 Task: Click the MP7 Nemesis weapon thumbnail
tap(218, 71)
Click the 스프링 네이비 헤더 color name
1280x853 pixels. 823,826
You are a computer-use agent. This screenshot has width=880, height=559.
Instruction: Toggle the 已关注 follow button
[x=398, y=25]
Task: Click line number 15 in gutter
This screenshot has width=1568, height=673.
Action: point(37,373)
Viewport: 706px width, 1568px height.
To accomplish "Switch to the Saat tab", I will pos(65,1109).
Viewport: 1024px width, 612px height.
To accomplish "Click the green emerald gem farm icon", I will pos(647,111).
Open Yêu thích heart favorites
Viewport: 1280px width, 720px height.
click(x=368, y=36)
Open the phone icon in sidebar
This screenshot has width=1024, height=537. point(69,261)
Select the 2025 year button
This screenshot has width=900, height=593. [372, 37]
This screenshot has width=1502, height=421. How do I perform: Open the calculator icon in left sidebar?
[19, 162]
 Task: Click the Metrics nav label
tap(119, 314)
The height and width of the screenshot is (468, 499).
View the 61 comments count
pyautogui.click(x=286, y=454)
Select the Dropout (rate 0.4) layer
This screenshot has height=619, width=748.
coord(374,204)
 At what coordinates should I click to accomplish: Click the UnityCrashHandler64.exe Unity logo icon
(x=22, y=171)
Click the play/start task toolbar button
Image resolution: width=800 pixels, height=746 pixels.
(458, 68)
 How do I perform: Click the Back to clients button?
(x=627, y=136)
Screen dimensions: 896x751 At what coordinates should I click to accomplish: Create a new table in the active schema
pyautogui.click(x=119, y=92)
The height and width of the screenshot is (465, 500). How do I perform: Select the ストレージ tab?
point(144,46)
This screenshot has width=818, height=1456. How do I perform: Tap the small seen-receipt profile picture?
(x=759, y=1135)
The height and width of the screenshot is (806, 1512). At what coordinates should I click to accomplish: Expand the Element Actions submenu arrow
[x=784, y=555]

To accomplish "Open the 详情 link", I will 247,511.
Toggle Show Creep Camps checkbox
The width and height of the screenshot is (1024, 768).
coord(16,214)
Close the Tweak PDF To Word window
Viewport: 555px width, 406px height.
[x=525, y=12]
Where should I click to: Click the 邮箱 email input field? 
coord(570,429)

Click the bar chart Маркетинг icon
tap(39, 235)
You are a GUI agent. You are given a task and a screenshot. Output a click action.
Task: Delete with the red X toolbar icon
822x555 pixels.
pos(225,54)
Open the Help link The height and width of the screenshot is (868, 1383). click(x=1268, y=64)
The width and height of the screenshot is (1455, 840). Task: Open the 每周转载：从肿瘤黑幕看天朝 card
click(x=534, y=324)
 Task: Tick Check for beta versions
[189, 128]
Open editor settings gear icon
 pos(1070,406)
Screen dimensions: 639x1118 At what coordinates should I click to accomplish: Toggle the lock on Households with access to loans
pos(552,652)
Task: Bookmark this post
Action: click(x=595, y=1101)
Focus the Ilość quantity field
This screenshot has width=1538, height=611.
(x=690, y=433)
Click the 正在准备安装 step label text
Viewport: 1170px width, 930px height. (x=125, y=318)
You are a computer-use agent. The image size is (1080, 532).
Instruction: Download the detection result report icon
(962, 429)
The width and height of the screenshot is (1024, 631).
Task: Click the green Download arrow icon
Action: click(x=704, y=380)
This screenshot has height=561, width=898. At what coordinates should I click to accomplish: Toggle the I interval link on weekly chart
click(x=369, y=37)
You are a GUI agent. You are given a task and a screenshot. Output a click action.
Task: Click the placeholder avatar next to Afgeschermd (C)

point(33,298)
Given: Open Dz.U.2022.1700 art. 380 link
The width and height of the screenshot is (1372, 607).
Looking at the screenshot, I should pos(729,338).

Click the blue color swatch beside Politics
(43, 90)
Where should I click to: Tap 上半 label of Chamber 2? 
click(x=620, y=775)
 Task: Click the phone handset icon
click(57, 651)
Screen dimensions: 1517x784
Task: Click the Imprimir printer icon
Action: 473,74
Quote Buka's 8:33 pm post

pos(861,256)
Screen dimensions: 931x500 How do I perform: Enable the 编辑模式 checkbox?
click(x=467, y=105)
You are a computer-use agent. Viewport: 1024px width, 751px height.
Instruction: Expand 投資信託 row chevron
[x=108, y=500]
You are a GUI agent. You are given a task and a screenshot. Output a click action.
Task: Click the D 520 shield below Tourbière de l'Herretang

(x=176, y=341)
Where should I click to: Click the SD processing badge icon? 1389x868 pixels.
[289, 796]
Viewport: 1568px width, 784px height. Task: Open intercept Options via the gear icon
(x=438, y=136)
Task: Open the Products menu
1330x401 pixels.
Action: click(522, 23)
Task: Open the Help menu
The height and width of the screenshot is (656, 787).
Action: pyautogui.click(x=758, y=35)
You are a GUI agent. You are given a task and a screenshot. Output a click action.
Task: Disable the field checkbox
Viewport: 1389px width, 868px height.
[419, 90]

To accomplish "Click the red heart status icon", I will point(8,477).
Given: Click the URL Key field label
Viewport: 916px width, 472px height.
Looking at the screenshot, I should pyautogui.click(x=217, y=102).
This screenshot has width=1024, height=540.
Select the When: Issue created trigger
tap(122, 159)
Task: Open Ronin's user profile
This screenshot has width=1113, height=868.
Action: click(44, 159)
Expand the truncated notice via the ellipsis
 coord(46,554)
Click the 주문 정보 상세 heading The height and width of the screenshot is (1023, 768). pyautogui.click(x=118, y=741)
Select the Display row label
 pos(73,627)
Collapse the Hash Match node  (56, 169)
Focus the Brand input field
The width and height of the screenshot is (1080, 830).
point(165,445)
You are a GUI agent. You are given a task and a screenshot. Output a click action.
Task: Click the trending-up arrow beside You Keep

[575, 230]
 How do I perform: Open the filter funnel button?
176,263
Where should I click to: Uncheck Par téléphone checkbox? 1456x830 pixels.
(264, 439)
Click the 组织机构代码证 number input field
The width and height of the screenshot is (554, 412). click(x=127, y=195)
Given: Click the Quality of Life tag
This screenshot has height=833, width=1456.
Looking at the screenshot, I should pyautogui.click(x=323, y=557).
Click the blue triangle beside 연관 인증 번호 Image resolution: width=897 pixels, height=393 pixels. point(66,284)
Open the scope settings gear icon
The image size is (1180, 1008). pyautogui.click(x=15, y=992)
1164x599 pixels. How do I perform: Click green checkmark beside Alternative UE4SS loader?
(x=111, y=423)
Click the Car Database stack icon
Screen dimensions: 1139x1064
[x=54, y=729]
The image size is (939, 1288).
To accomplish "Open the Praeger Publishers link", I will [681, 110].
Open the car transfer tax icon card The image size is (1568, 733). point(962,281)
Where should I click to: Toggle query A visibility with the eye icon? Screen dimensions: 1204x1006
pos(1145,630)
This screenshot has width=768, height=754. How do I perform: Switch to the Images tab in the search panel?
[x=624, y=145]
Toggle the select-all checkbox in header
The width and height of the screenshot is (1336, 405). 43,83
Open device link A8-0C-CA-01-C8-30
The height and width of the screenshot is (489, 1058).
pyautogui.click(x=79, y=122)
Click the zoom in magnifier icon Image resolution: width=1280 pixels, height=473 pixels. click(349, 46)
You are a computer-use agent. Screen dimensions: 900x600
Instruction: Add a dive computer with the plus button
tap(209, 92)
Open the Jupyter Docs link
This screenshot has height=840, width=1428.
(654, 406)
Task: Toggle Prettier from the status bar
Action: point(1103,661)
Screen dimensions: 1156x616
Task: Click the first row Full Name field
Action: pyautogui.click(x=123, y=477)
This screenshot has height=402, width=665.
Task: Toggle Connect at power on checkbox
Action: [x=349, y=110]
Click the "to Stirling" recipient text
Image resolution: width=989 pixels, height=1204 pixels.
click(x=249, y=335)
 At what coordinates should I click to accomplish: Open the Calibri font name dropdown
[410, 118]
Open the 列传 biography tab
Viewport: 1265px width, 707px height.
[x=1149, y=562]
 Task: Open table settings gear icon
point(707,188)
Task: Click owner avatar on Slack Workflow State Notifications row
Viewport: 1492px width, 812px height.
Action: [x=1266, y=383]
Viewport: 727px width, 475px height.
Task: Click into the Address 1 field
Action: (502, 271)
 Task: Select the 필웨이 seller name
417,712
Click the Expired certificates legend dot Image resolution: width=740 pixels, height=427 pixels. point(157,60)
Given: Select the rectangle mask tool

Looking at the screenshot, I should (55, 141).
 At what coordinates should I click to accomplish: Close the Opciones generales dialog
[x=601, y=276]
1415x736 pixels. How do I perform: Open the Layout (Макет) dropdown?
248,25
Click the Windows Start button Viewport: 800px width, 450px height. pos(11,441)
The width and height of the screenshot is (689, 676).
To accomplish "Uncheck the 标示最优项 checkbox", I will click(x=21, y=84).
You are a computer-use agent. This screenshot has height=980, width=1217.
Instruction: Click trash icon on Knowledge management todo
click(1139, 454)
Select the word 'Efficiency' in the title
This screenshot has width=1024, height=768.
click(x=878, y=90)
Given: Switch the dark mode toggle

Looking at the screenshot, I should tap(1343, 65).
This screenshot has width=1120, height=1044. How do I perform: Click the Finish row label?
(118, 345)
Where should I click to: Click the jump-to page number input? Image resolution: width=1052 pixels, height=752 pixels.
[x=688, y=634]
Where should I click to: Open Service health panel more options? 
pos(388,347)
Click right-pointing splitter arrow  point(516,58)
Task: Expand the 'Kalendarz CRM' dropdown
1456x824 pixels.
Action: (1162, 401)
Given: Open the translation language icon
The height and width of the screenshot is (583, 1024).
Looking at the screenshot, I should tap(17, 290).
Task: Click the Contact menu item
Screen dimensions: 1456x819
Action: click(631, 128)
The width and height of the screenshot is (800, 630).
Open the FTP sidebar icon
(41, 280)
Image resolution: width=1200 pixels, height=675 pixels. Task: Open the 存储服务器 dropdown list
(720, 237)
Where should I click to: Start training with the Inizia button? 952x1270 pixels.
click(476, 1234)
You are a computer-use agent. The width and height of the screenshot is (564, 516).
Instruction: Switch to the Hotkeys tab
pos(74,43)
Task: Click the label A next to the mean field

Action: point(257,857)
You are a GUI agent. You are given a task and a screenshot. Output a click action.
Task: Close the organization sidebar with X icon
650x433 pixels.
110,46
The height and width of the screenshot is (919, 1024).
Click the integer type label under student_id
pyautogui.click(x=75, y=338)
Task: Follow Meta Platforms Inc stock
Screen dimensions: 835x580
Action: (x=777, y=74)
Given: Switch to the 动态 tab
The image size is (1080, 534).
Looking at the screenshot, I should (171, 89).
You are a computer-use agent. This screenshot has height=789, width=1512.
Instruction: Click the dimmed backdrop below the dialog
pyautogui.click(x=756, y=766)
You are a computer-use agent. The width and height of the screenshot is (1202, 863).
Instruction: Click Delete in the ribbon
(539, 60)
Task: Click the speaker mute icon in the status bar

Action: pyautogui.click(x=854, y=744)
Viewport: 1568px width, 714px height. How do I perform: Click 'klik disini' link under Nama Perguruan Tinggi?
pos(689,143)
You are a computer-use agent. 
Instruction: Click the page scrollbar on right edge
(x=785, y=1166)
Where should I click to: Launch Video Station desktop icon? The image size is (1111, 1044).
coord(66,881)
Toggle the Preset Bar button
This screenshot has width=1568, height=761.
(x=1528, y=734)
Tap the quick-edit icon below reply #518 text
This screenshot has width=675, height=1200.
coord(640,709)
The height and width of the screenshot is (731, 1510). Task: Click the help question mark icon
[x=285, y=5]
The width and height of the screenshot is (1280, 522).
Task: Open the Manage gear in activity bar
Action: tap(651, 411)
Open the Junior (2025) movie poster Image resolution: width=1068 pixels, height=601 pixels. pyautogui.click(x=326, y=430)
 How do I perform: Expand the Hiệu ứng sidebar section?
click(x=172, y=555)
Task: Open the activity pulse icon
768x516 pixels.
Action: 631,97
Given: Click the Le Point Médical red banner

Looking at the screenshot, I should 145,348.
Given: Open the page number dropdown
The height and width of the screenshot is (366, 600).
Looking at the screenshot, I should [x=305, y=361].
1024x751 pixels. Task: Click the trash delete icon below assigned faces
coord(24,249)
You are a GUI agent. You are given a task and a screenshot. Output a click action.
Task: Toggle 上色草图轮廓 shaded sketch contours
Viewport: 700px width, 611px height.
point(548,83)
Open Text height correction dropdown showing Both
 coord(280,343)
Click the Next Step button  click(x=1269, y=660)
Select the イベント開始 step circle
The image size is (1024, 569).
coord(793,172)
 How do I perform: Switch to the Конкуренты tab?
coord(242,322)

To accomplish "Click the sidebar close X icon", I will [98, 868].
----
◆ **PROBLEM DETAILS**: Among the lines of the data above, find those with the word "will" and show them.

◆ **SOLVED PROBLEM**:
To accomplish "Switch to the Saat tab", I will pos(65,1109).
To accomplish "Click the green emerald gem farm icon", I will pos(647,111).
To accomplish "Open the 详情 link", I will 247,511.
To accomplish "Click the red heart status icon", I will point(8,477).
To accomplish "Open the Praeger Publishers link", I will [681, 110].
To accomplish "Uncheck the 标示最优项 checkbox", I will click(x=21, y=84).
To accomplish "Click the sidebar close X icon", I will [98, 868].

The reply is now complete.